YOUR SOLIN GENERATED RECIPE
Crispy Baked Buttermilk Chicken
Enjoy a healthier twist on classic crispy chicken with juicy buttermilk-marinated chicken breast coated in a light, flavorful whole wheat and panko crust baked to golden perfection. This recipe delivers satisfying crunch and savory notes in every bite.
INGREDIENTS
4 oz Chicken Breast
1/4 cup Buttermilk
2 tbsp Whole Wheat Flour
1/4 cup Panko Breadcrumbs
1 tsp Garlic Powder
1 tsp Paprika
1/2 tsp Black Pepper
1/2 tsp Salt
2 sprays Olive Oil Cooking Spray
PREPARATION
Preheat your oven to 425°F and line a baking sheet with parchment paper.
In a shallow dish, combine the buttermilk with garlic powder, paprika, black pepper, and salt. Add the chicken breast and let it marinate for at least 30 minutes.
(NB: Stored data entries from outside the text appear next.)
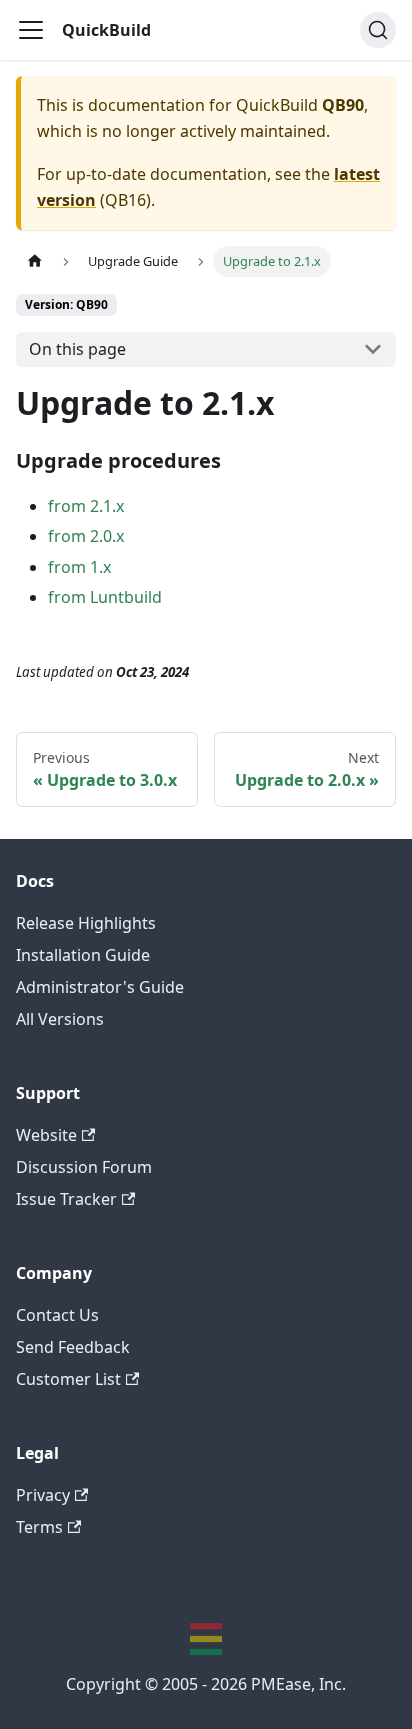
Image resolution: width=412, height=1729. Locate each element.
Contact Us (57, 1315)
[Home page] (35, 261)
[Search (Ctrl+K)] (378, 30)
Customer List (68, 1379)
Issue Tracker (66, 1199)
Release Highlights (86, 923)
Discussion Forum (84, 1167)
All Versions (60, 1019)
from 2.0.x (86, 536)
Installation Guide (83, 955)
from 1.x (79, 567)
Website (46, 1135)
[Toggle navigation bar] (31, 30)
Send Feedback (73, 1347)
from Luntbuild (105, 597)
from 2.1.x (86, 506)
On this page (77, 349)
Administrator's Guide (100, 987)
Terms (39, 1527)
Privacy (43, 1495)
In another shallow dish, mix the whole wheat flour and panko breadcrumbs together.
Remove the chicken from the buttermilk marinade, allowing any excess to drip off, then dredge the chicken in the flour and panko mixture until well coated.
Place the coated chicken on the prepared baking sheet and lightly spray the top with olive oil cooking spray to enhance browning.
Bake in the preheated oven for 20-25 minutes, or until the chicken is cooked through and the coating is crispy and golden.
Allow the chicken to rest for a few minutes before serving to retain its juices.